> Supplied records
+===+
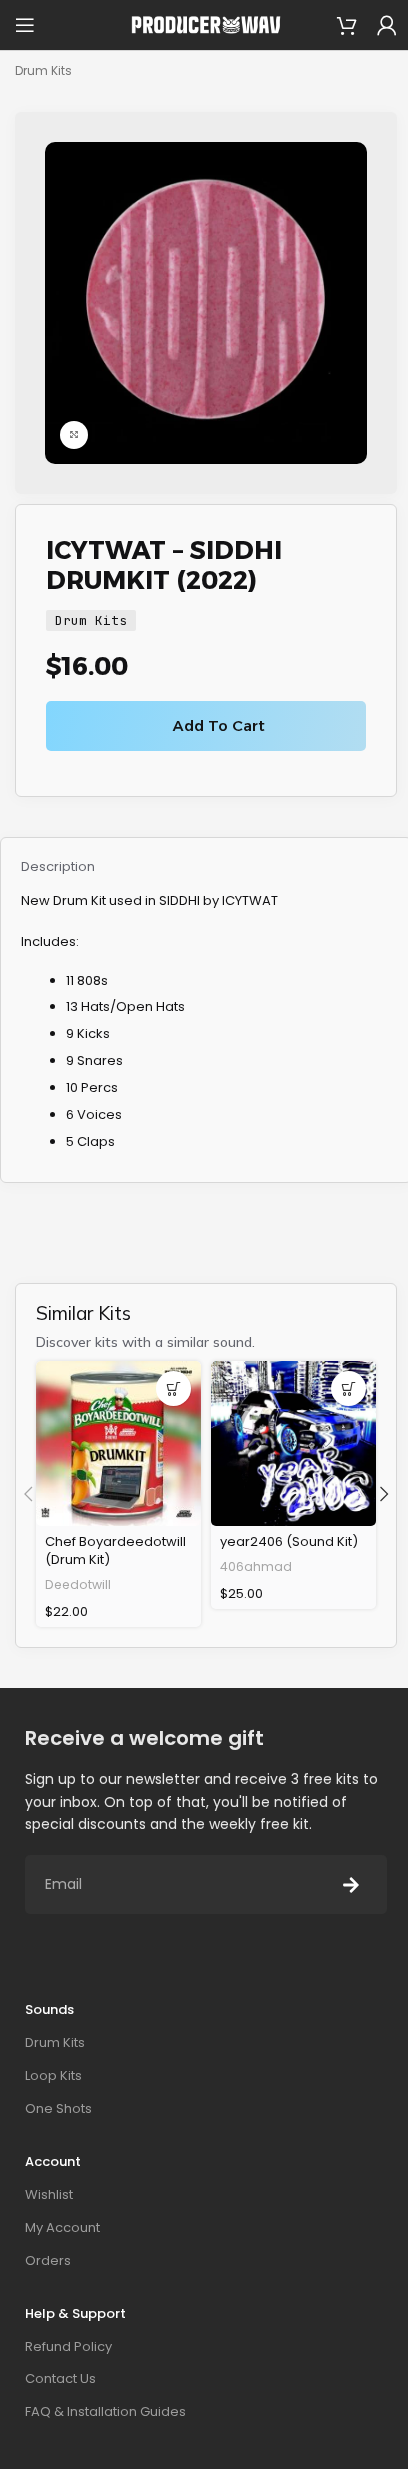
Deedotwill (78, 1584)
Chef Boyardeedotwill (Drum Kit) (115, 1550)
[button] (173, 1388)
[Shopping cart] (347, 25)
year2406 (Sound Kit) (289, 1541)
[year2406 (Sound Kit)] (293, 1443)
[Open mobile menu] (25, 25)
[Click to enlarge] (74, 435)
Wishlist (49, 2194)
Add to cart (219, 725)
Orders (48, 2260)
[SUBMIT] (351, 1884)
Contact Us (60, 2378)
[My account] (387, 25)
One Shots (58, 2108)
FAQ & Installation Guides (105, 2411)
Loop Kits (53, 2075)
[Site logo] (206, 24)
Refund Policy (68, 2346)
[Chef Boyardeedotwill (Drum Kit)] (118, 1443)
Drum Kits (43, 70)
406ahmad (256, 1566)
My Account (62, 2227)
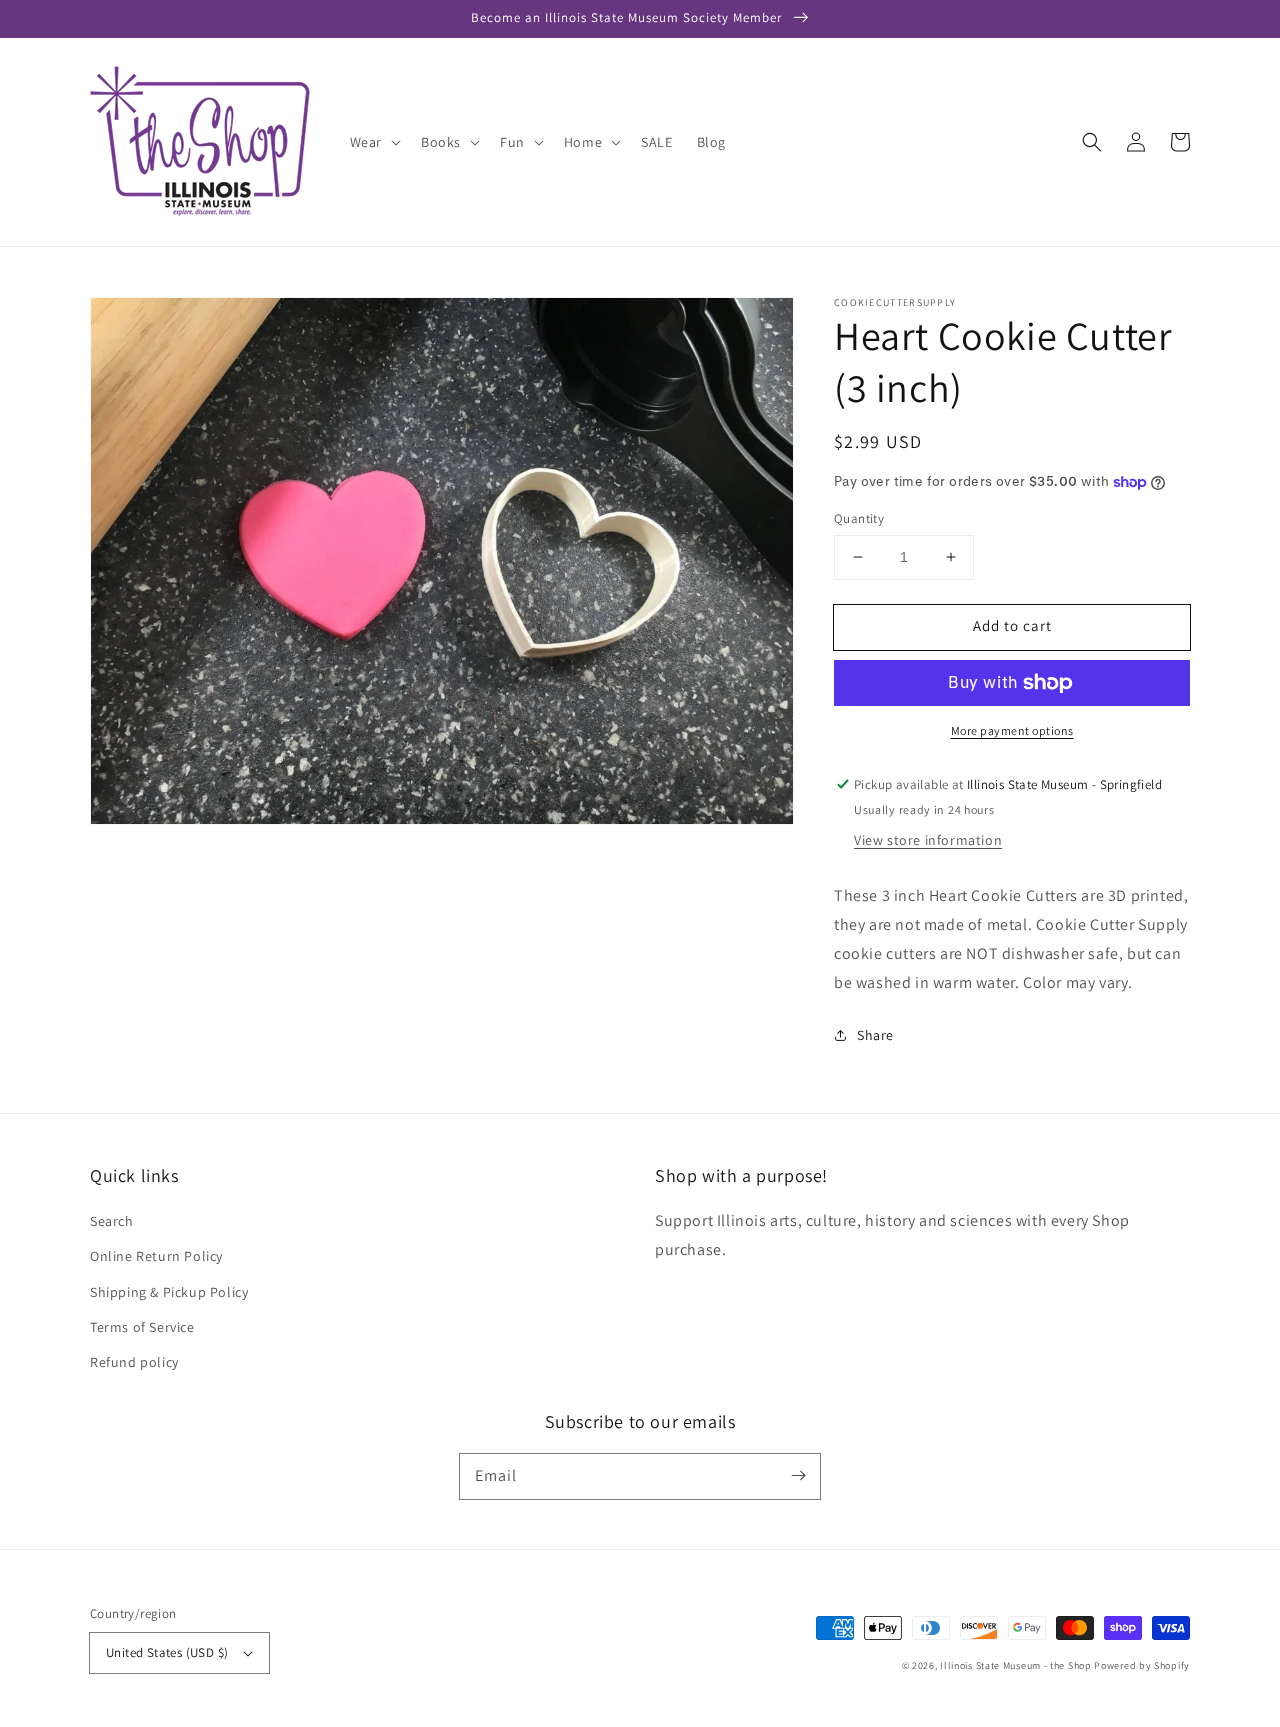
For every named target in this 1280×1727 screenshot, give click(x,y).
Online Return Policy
+===+
> Written task
Tally the lines in the listing above that contain the string "Chef", matching case exactly, and reply with the number alone.

> Solution to this task
2